Set tasks -
1. In the unionAll post, which library function was the author's different "foldTree" taken directly from?
2. Please continue the unionAll post from its last line onward.

[Haskell-cafe] Re: Implementing "unionAll"

Tue Feb 16 22:56:28 EST 2010

> I see no obvious deficiencies. :) Personally, I'd probably structure it like
>
>   http://www.haskell.org/haskellwiki/Prime_numbers#Implicit_Heap

This variant,  based on the wiki article,  is cleaner,  slightly
simpler,  appears to be just as fast,  and allocates slightly less
memory:

> import GHC.Exts(inline)
> import Data.List.Ordered(unionBy)

> union' :: People Int -> People Int -> People Int
> union' (VIP x xt) ys                    = VIP x (union' xt ys)
> union' (Crowd xs) (Crowd ys)            = Crowd (inline unionBy compare xs ys)
> union' xs@(Crowd (x:xt)) ys@(VIP y yt)  = case compare x y of
>    LT -> VIP x (union' (Crowd xt) ys)
>    EQ -> VIP x (union' (Crowd xt) yt)
>    GT -> VIP y (union' xs yt)

> foldTree :: (a -> a -> a) -> [a] -> a
> foldTree f xs = case xs of
>                   [] -> []
>                   xs -> loop xs
>      where
>            loop [x]    = x
>            loop (x:xs) = x `f` loop (pairs xs)
>
>            pairs (x:y:ys) = f x y : pairs ys
>            pairs xs = xs

>  unions xss = serve $ inline foldTree union' [ VIP x (Crowd xs) | (x:xs) <- xss ]
>     where
>     serve (VIP x xs) = x:serve xs
>     serve (Crowd xs) = xs

One of the differences is that I started with a slightly different
"foldTree",  one that was taken directly from Data.List.sort.

The only problem is that it has the same problem as I mentioned:

unionAll [[1,2],[1,2]]  == [1,1,2]

whereas unionAll is intended to be a generalization of "foldr union
[]" to an infinite number of lists,  and should thus return [1,2].
But I should be able to fix this without much difficulty.

> Your  loop  function is a strange melange of many different concerns
> (building a tree, union', adding and removing the VIP constructors).

Dataset content -
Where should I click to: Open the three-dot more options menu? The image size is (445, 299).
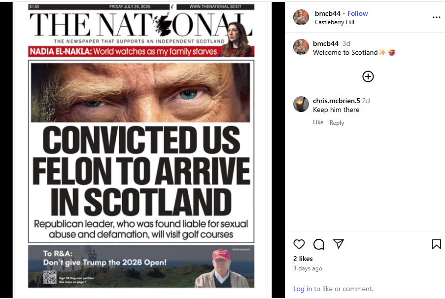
...
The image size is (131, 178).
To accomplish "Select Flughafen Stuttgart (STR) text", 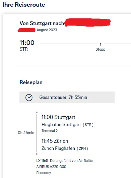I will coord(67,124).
--
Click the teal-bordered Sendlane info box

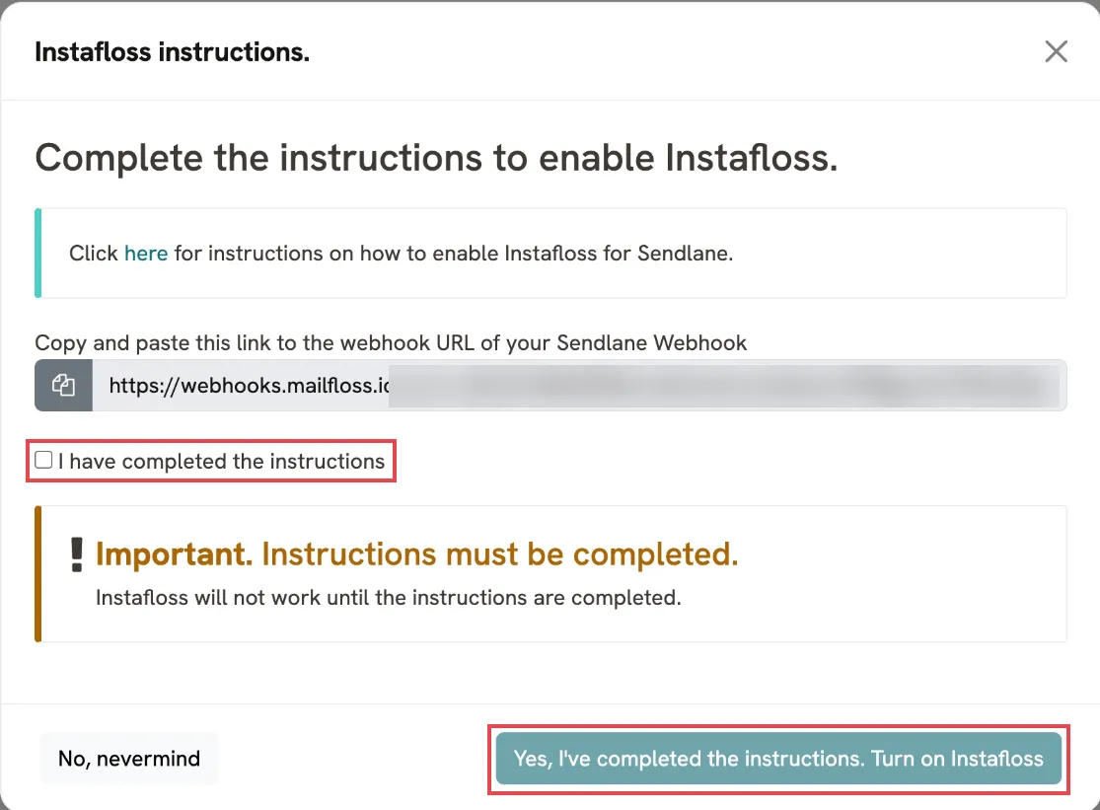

Task responses -
1. Data.List.sort

2.
>
>
> Note that it's currently unclear to me whether the lazy pattern match in
>
>   pairs ~(x: ~(y:ys)) = f x y : pairs ys
>
> is beneficial or not; you used a strict one
>
>   unionPairs (x:y:zs) = union' x y : unionPairs zs
>

Well,  as the library implementation must work on finite cases as
well,  the lazy pattern seems out of the question.

> If you're really concerned about time & space usage, it might even be
> worth to abandon the lazy tree altogether and use a heap to achieve the
> same effect, similar to Melissa O'Neils prime number code. It's not as
> "neat", but much more predictable. :)

Well, it is intended as a high quality, generally useful
implementation,  so of course I care about time and space usage.  :)
 Dave Bayer's original algorithm does slightly better,  but was much
larger in terms of both source code and object size.

Omar implemented something along these lines,  but it didn't perform
so well.   I did not dig into the reasons why, though;  it might not
have had anything to do with the fact an explicit heap was used.

Incidentally,  I tried implementing something like implicit heaps once
upon a time;   but it had a severe performance problem,  taking a few
minutes to produce 20-30 elements.    I didn't have a pressing reason
to figure out why though,  and didn't pursue it further.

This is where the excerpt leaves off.